Friday, March 11, 2016

UC - appeal - elec. transmission - timeliness - Board recorded receipt w/in appeal period

Chartiers Community Mental Health & Retardation Center v. UCBR – Cmwlth. Court – March 10, 2016


Court affirmed UCBR decision that claimant’s appeal was timely under 34 Pa. Code 101.82(b) where the UCBR recorded receipt of the email appeal within required period, even though the Board was unable to open the secure message box in the email.    On the date it received the appeal, the Board emailed claimant’s counsel that:  a) it couldn’t open the secure message box; b) claimant should provide the information as an attachment or in the body of an email.  “The Board did not provide a deadline” foe doing any of this.

Citing  Mountain Home Beagle Media v. UCBR, 955 A.2d 484 (Pa. Cmwlth. 2008), Roman-Hutchinson v. UCBR, 972 A.2d 1286 (Pa. Cmwlth. 2009), and McClean v. UCBR, 908 A.2d 956 (Pa. Cwmlth. 2006), the Board and Court held that the appeal was timely under 34 Pa. Code 101.82(b), because the Board recorded receipt of the appeal within the required time. 

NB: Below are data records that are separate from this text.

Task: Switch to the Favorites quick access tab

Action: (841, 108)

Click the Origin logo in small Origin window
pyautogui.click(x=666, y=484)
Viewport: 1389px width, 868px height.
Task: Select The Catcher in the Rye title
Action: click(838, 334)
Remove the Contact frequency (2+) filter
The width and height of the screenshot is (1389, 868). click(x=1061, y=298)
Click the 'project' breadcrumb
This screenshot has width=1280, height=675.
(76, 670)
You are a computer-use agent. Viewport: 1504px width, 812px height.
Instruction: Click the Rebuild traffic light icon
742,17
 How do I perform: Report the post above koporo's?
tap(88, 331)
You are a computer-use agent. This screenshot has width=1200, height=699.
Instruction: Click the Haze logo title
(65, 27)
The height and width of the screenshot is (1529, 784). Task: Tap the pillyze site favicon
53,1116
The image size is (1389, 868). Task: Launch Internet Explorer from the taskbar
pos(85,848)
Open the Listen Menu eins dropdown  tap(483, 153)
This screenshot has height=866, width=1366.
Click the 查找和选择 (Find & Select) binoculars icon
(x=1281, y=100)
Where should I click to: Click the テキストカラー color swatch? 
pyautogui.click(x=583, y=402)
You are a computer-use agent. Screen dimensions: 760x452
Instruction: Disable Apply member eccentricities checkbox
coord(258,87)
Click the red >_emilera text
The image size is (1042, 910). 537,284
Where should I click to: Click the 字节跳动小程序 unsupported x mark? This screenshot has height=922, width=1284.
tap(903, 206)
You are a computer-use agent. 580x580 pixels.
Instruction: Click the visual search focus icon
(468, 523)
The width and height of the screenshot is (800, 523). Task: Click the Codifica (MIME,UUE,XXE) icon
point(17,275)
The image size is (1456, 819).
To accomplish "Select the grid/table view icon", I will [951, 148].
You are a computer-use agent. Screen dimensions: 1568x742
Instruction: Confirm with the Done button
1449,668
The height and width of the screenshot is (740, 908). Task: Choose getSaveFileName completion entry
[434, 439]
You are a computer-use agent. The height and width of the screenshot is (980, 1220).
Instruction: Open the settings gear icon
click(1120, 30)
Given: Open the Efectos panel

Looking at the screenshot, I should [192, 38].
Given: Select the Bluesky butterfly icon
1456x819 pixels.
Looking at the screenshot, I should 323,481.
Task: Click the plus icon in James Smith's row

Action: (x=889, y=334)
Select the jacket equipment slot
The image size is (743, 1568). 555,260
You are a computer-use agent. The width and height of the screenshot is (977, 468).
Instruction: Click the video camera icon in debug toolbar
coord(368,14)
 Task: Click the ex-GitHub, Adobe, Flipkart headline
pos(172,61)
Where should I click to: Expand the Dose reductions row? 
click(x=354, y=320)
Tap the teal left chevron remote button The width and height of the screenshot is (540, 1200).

Even though an appellant who uses electronic transmission accepts the risk of non-receipt, “a risk...is not a certainty.  As long as the electronic transmission is received prior to the expiration of the appeal period, the regulation affords the Board discretion to instruct the employer or claimant on how to proceed if there is an issue with readability. This is not unlike this Court’s own internal operating procedures, which direct the Chief Clerk to time-stamp written communication that evidences an intention to appeal with the date of receipt and to advise the party by letter of  the procedures necessary to perfect an appeal, as well as the time within which the party must file a fully conforming petition for review in order to preserve the date of receipt of the original non-conforming request to appeal. See Commonwealth Court Internal Operating Procedure No. 211, 210 Pa. Code. § 69.211 (Petition for Review; Clarification). The Board acted fully within its discretion in directing Claimant to resend the unreadable segments of her email once it had received her appeal.